• Provided records:
☆ ☆ ☆ ☆
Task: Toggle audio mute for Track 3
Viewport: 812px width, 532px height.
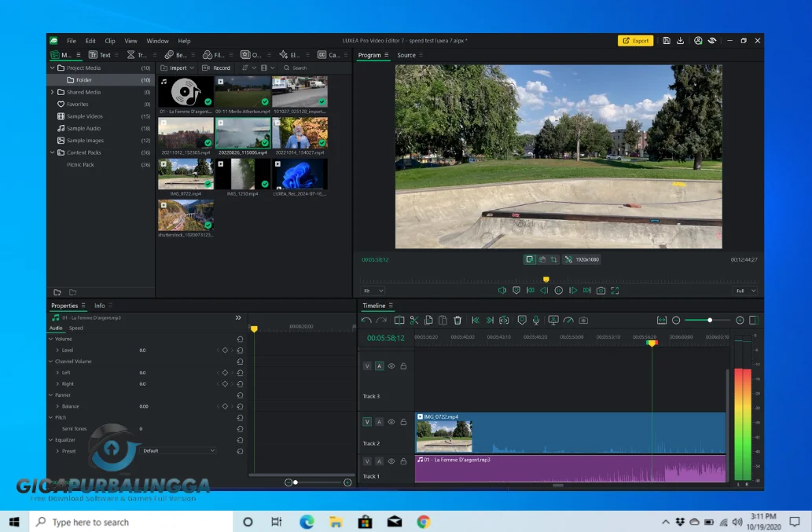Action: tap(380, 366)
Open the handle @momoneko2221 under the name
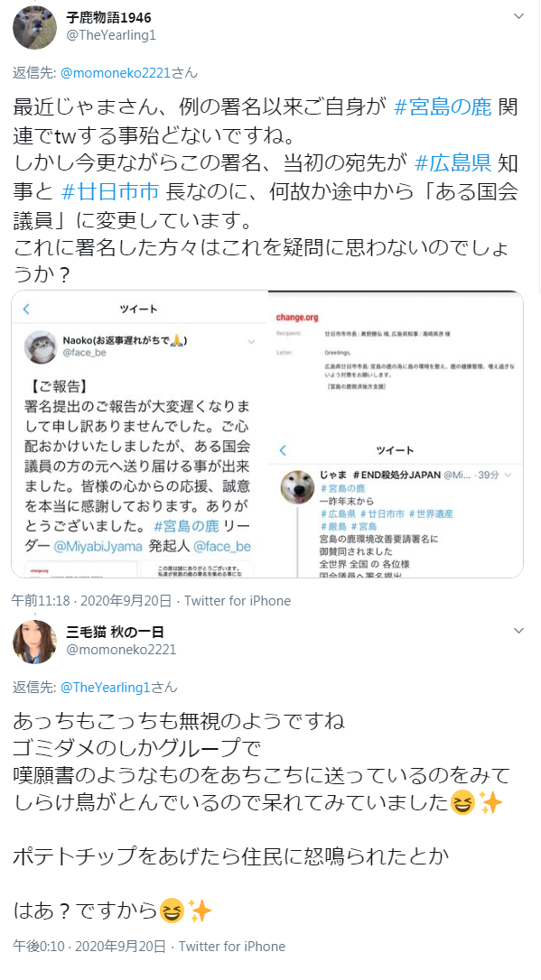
☆ ☆ ☆ ☆
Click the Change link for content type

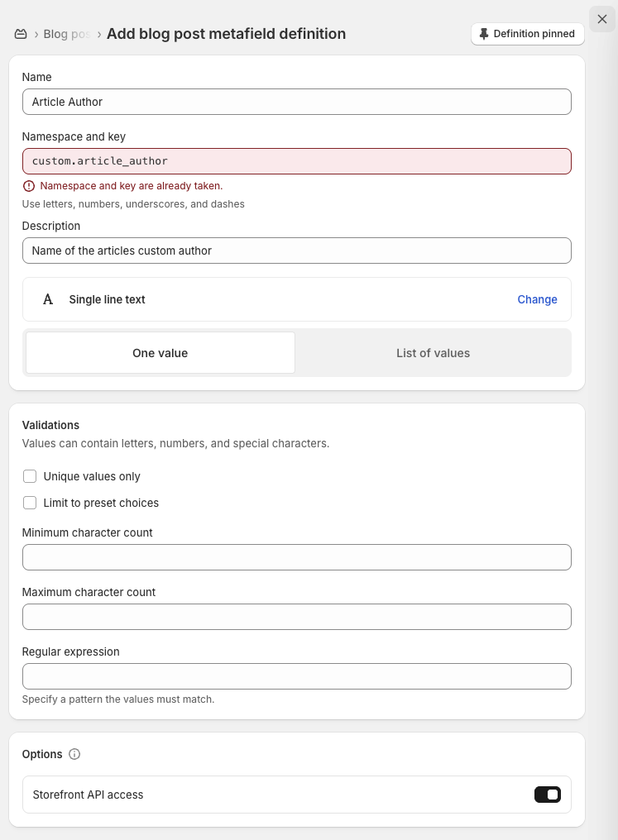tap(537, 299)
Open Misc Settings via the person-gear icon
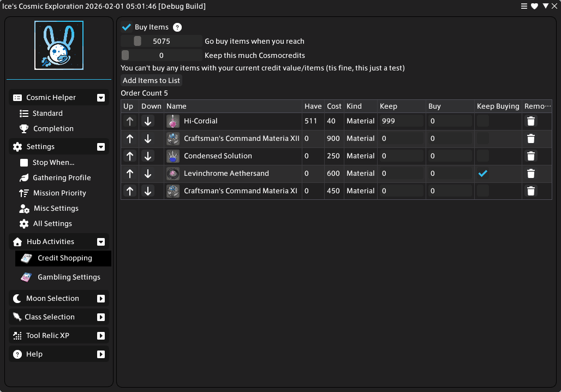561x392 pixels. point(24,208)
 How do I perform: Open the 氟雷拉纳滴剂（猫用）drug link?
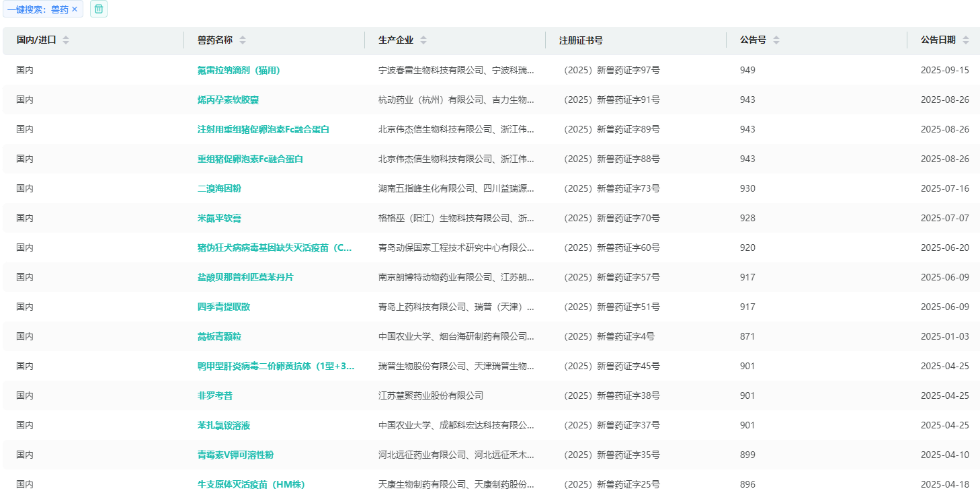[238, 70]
☆ ☆ ☆ ☆
• Task requirements: Output exactly those lines of the data above that run from the line with "Task: Toggle audio mute for Track 3" up to and including the line with "Open the handle @momoneko2221 under the name". No pictures go in.

• Exercise output:
Task: Toggle audio mute for Track 3
Viewport: 812px width, 532px height.
Action: tap(380, 366)
Open the handle @momoneko2221 under the name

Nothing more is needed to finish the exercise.